> **What you should do**: Would you transcribe the entries below word for word, omitting all images?

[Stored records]

--------------------

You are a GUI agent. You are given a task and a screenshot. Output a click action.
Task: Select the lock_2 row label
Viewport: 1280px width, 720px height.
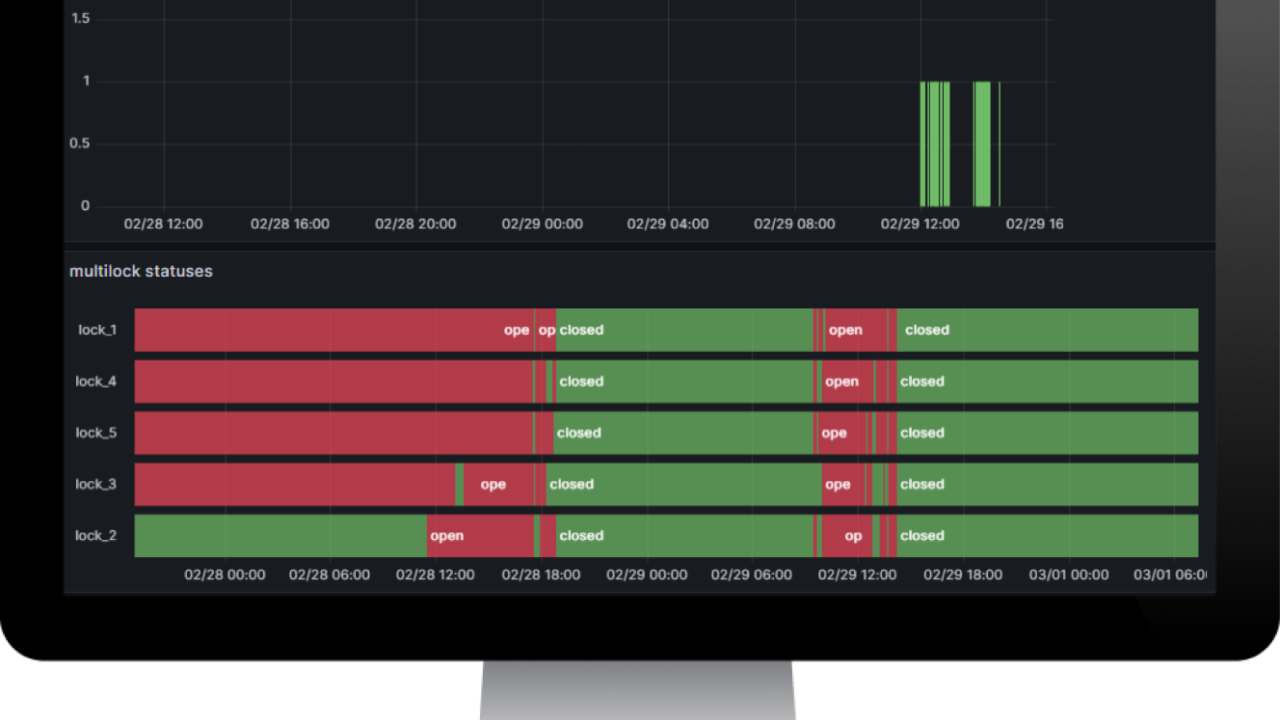(95, 536)
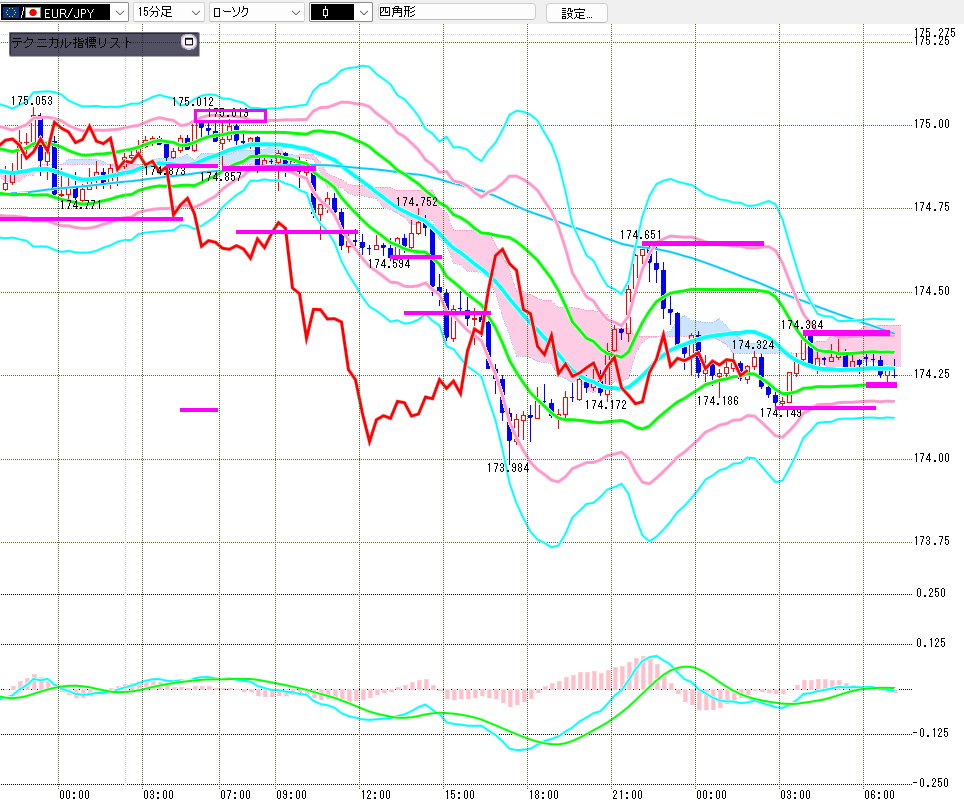This screenshot has height=805, width=964.
Task: Click the 173.984 low price label
Action: point(507,467)
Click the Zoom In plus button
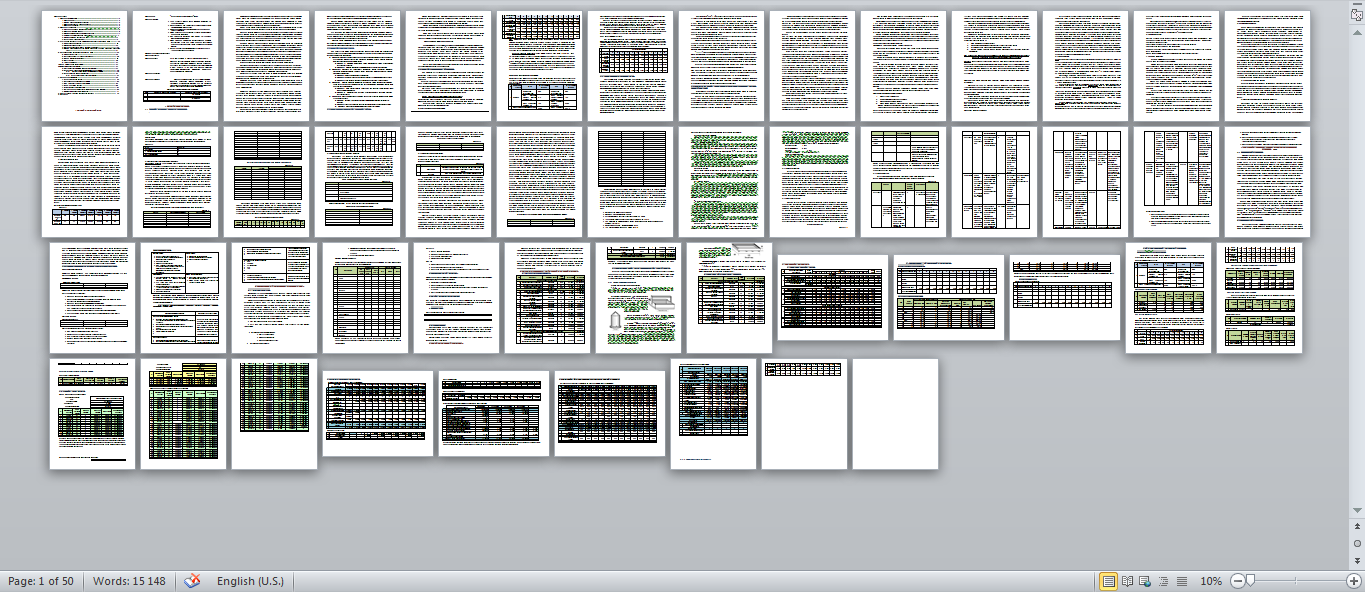 1353,581
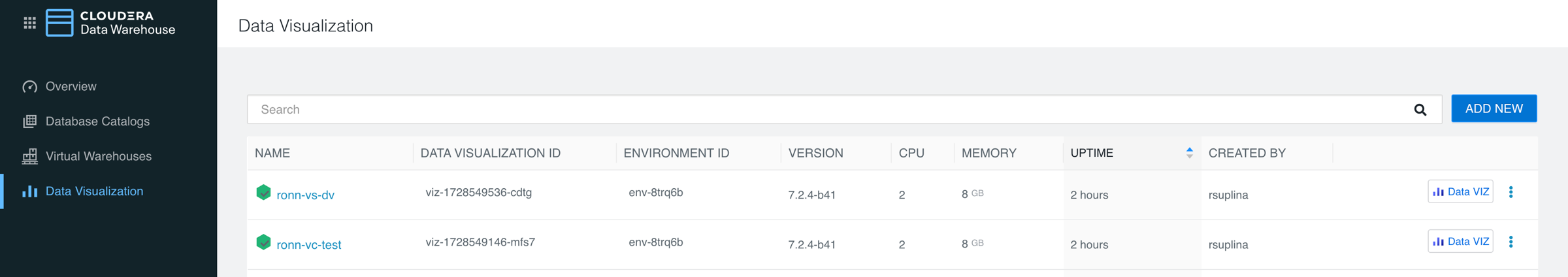
Task: Click the NAME column header
Action: 272,154
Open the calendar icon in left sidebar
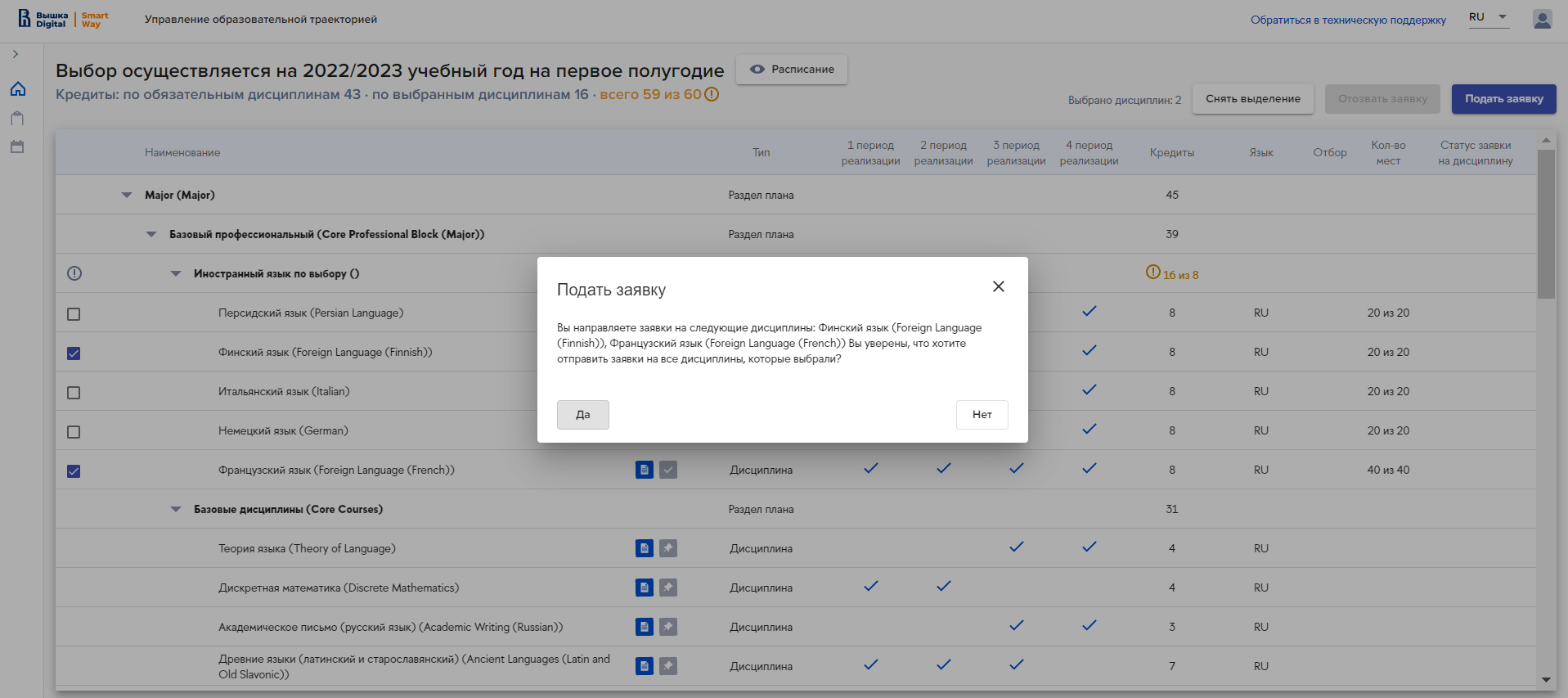Screen dimensions: 1568x698 (17, 147)
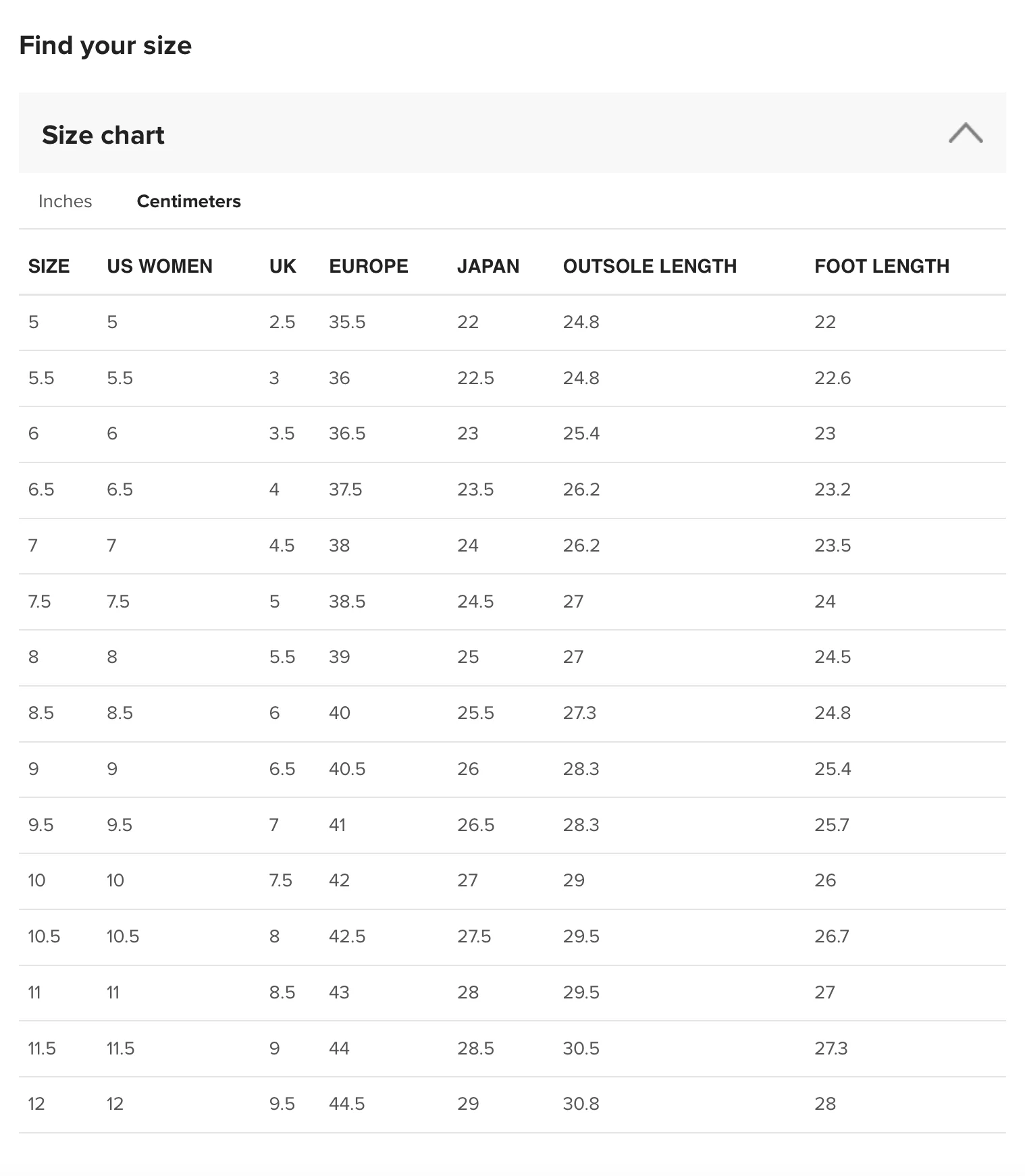Click the FOOT LENGTH column header
The image size is (1025, 1176).
click(882, 266)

--------------------

> **Response to this task**:
You are a GUI agent. You are given a task and a screenshot. Output a click action.
Task: Select the lock_2 row label
Viewport: 1280px width, 720px height.
(95, 536)
This screenshot has height=805, width=964.
Task: Click the 173.984 low price label
Action: point(507,467)
Click the Zoom In plus button
 1353,581
Task: Click the NAME column header
Action: 272,154
Open the calendar icon in left sidebar
Screen dimensions: 1568x698 (17, 147)
Click the FOOT LENGTH column header
The image size is (1025, 1176).
click(882, 266)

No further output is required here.